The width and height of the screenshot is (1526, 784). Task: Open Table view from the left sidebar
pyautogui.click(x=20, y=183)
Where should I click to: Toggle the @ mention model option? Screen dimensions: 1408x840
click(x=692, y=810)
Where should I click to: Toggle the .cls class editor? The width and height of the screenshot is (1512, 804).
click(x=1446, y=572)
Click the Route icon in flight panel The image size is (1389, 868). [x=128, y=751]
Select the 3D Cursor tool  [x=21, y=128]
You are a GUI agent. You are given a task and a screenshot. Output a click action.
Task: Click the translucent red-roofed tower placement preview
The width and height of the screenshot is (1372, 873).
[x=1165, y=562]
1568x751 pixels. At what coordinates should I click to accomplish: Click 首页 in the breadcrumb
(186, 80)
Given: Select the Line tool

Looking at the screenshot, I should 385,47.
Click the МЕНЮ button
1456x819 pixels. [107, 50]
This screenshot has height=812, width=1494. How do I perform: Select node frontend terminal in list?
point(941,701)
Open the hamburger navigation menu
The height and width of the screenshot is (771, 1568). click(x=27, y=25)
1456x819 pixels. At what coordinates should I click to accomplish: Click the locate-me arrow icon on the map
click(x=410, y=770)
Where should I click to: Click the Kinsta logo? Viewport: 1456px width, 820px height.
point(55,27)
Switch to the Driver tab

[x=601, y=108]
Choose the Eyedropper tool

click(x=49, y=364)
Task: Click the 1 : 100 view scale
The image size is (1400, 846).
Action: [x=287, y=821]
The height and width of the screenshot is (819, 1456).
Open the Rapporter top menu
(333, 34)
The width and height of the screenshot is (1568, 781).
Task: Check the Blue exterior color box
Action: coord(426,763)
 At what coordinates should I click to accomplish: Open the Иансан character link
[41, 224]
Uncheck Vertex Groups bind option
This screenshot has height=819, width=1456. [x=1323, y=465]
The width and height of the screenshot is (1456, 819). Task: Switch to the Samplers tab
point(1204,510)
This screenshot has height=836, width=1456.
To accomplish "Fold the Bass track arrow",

◆ ◆ ◆

## TASK DESCRIPTION
Start at the line with "The image size is (1400, 846).". Give that line and every line after it again, word for word, through the last line above.

## RESULT OF THIS TASK
The image size is (1400, 846).
Action: [x=287, y=821]
The height and width of the screenshot is (819, 1456).
Open the Rapporter top menu
(333, 34)
The width and height of the screenshot is (1568, 781).
Task: Check the Blue exterior color box
Action: coord(426,763)
 At what coordinates should I click to accomplish: Open the Иансан character link
[41, 224]
Uncheck Vertex Groups bind option
This screenshot has height=819, width=1456. [x=1323, y=465]
The width and height of the screenshot is (1456, 819). Task: Switch to the Samplers tab
point(1204,510)
This screenshot has height=836, width=1456.
To accomplish "Fold the Bass track arrow",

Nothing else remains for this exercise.